Lessons can be taken from recent cases where valuable business interests were the main subject of financial proceedings associated with divorce; and the role that pre‑nuptial agreements play in preventing interests in family businesses from becoming marital assets to be shared on divorce.

What can I take away?

Shares or other interests in family businesses are at risk of being transferred out of family members’ hands on divorce, irrespective of the spouse’s involvement in the business.

 

On divorce, the ‘sharing principle’ generally applies to all marital assets, meaning that those assets should be shared exactly equally between the divorcing couple. The first step to be undertaken by advisors is to quantify all the assets owned by the couple in their sole or joint names, and held directly or indirectly. The next step is to categorise them as ‘marital’ (for sharing) or ‘non‑marital’ (generally to be retained by the owner).

Assets owned prior to the marriage that remain separate and are not used or relied upon financially by the couple during the marriage retain non‑marital status. Therefore, if one owns shares in their family business at the date of the marriage (received, say, by way of gift or inheritance) and they play no role in the family business at all, the entire value of the shares on divorce is almost certainly not a marital asset. However, if one is a director or has some other active role in the business, especially managerial or in giving direction, then any increase in the value of the business during the marriage is a marital asset. This assessment will be fact‑specific, so if one holds, for example, a non‑executive directorship, then the court will look at the reality of one’s involvement in the business (such as the frequency of meetings attended and decision‑making powers) to determine if the increase in value of the business is a marital asset. Any business that is set up by either party during the marriage is a marital asset from the outset, unless a pre‑nuptial or post‑nuptial agreement provides otherwise.
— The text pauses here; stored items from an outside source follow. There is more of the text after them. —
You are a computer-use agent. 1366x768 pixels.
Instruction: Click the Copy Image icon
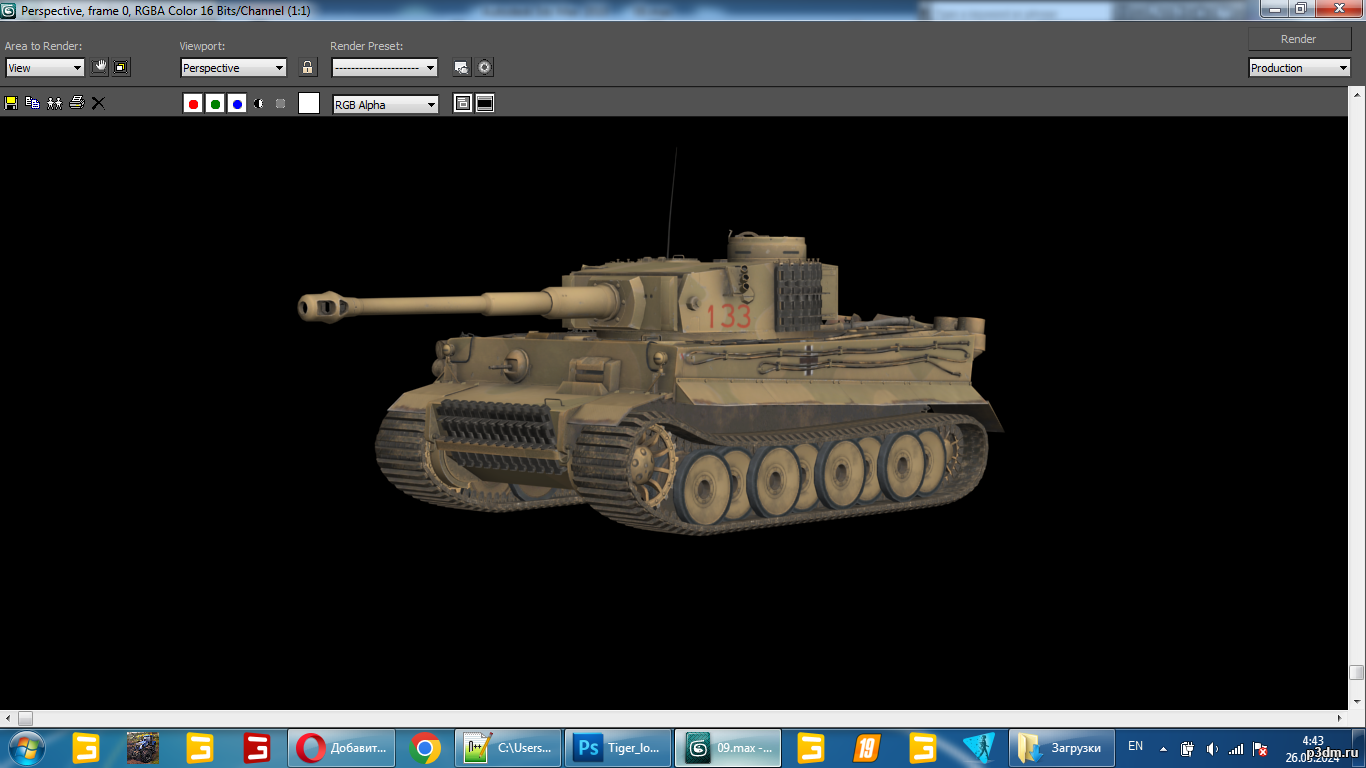(32, 103)
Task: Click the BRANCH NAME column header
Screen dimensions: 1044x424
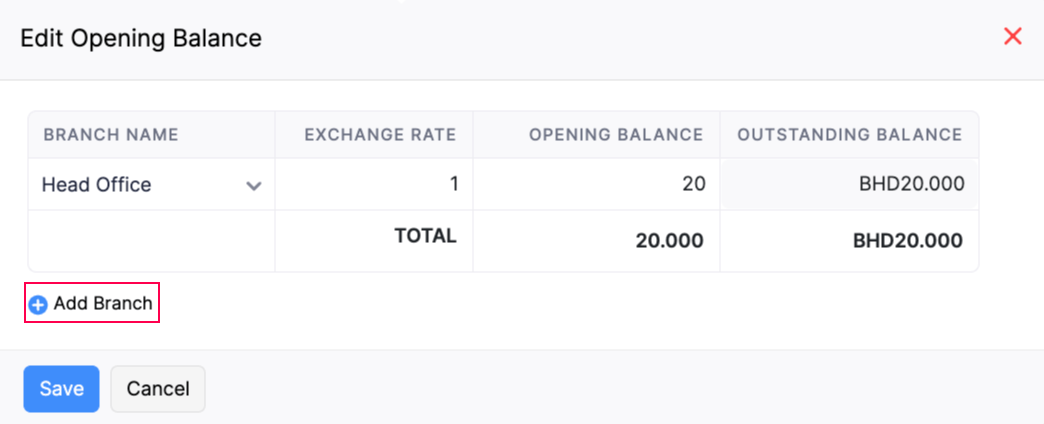Action: point(111,135)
Depending on which category the business asset falls into, different valuation exercises will be required. If the asset is non‑marital, then no formal valuation will typically be required since it is being retained in its entirety. If the asset has always been marital, then its entire value will be shared, so just a valuation as at the date of the final hearing will be required. If only the increase in the asset’s value during the marriage is marital then, of course, both a valuation as at the date of the final hearing and a valuation as at the date of the marriage will be required. Where no valuation of the business exists from the time of the marriage, this retrospective valuation exercise is the most challenging aspect of the division of business assets on divorce, and the greatest source of dispute and deliberation in case law on the topic.

The case law

In Jones v Jones,[1] the England and Wales Court of Appeal (the Court) had to consider the fair division of assets where the husband had owned his business for ten years prior to the marriage but, due both to favourable market conditions and the husband’s hard work, the business had grown significantly during the couple’s ten‑year marriage. The wife appealed after the court of first instance had awarded her GBP5.4 million out of the couple’s assets, totalling GBP25 million.[2] The first instance judge had attributed 60 per cent of their wealth to the husband’s pre‑marital share in the business and split the remaining 40 per cent equally. Lord Justice Wilson in the Court allowed her appeal and held that:

  • The approach of the first instance judge had been arbitrary: the starting point should be that the marital assets are GBP25 million less the value of the business at the time of the marriage. The business was worth GBP2 million at the time of the marriage, providing the starting point of GBP23 million to be shared equally.
  • The sum of GBP2 million had to be moderated upwards to take into consideration the concept of ‘latent potential’ in the company at the time of the marriage (valued at GBP2 million).
  • Further allowance had to be made for passive economic growth in the company between the date of the marriage and the date of divorce. This could best be represented by the increase in the Financial Times Stock Exchange (FTSE) All Share Oil and Gas Producers Index over the period (116 per cent). Therefore, the value of the company at the date of the marriage was GBP9 million, which left a pot of marital assets worth GBP16 million and the sharing principle so required the wife’s award to be GBP8 million.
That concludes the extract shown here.